_Text to read_:
Arguing against that is in effect arguing in favor of the airtime the Covington kids were subjected to, Even if everything that was being reported was true (and I am very much aware it was not), these kids were kids, and there is no universe where a kid smirking “aggressively” at someone needs be national news. Unless power and popularity isn’t material, in which case it’s fair game.
The question is at what level does someone gain enough of a platform to justify spending time reporting on them. I’d argue that even washed-up has-been B -isters might make that grade, but I could be convinced otherwise.
@Spartan
Would there be the same silence had Arnold said the same to Michelle Obama?
I imagine that the collective cries of outrage from the usual aggrieved parties could be heard from space.
“…the collective cries of outrage from the usual aggrieved parties could be heard from space.”
And beyond!
See, I almost wrote that, but its so reflex by now. Of course there wouldn’t. It’s not really worth asking. These ground would erupt if Arnold tweeted that about Michelle NOW, and she’s not even in the white House any more, just collecting money. And Arnold would be cancelled, though in his case, I don’t know what that means.
Just another example of the left wanting a monopoly on a lot of things. I guess women are one of those things. I remember True Lies – it was Arnold as James Bond, basically, and that part worked. The part where Jamie Lee Curtis performs a pole dance for him, duped into thinking he is another spy, not so much. Some say the film was also blatantly anti-Arab, but I say it just told a cartoonish version of the truth.

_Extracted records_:
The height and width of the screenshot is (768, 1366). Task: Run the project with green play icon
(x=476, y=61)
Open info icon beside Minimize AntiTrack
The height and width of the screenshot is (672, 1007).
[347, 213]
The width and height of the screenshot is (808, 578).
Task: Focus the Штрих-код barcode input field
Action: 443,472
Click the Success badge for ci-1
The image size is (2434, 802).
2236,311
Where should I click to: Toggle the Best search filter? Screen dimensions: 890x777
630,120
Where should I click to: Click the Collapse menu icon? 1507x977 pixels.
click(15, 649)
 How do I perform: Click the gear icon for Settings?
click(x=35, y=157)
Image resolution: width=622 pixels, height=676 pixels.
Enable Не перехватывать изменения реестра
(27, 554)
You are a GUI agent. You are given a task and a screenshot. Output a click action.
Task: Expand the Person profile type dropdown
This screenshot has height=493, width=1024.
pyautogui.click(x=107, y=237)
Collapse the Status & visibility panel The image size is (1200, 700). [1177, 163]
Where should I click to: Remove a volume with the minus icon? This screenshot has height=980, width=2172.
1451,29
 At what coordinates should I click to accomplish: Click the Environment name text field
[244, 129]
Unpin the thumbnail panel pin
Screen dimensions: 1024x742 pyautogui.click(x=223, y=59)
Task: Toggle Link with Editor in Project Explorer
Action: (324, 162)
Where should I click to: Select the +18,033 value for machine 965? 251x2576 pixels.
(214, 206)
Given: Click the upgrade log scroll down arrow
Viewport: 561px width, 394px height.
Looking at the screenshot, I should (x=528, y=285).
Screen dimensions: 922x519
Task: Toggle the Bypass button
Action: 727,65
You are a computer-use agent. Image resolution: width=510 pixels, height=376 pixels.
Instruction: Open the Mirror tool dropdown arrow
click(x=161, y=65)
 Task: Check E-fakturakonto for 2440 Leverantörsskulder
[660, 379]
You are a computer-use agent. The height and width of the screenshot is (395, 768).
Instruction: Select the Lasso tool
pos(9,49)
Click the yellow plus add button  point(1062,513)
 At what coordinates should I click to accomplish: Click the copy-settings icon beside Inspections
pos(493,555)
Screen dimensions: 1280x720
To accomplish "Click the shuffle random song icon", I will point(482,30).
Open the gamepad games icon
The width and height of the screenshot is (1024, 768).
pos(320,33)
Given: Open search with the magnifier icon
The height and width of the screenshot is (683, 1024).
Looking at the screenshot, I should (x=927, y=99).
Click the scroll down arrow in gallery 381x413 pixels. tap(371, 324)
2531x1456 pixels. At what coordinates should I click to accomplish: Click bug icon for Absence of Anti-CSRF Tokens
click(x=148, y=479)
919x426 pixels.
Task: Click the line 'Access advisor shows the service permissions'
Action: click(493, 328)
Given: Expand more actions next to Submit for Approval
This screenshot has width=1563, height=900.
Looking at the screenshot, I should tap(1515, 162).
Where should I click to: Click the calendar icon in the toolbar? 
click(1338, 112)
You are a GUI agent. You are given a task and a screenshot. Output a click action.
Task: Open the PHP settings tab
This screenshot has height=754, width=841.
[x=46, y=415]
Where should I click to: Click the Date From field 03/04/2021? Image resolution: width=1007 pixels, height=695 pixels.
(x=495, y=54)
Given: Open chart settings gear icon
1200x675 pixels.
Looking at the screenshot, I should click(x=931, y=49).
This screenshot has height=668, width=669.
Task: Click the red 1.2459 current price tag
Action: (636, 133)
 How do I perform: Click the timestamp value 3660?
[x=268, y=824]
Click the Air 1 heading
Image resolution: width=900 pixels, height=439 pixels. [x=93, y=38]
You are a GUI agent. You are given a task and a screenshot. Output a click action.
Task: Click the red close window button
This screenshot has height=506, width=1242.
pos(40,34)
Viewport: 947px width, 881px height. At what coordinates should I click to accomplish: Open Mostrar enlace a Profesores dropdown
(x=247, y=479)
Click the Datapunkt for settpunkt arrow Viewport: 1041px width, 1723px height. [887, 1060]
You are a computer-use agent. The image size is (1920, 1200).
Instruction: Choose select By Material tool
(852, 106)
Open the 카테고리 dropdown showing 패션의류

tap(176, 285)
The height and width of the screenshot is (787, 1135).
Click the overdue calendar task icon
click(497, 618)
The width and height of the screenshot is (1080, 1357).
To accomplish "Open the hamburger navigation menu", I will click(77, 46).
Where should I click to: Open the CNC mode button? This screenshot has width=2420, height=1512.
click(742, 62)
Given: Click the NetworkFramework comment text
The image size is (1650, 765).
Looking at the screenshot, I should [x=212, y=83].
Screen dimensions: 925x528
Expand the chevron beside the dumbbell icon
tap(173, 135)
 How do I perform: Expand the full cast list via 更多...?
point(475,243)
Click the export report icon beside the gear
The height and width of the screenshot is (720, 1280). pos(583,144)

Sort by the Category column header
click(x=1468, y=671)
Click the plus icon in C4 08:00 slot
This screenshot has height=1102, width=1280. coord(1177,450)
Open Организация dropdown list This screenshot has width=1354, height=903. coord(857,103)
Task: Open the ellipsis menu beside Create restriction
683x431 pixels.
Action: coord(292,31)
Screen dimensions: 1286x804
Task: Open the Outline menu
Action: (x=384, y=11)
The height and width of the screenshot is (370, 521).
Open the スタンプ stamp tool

_To-do list_:
[1] In the comment thread, why does the writer hold that the Covington kids should not have been national news even if the reports were accurate?
[2] Check each statement against the comment thread and mark it yes or no, quoting the words that decide it.
(a) The commenter who recalls True Lies says the scene with Jamie Lee Curtis's pole dance worked well.
(b) That commenter describes Arnold's role in True Lies as essentially James Bond.
(c) The commenter writing about the Covington kids believes everything reported about them was true.

_Expected answers_:
[1] The writer holds that they were only kids. According to the writer, "there is no universe where a kid smirking 'aggressively' at someone needs be national news."

[2]
(a) No: "The part where Jamie Lee Curtis performs a pole dance for him, duped into thinking he is another spy, not so much."
(b) Yes: "it was Arnold as James Bond, basically"
(c) No: "and I am very much aware it was not"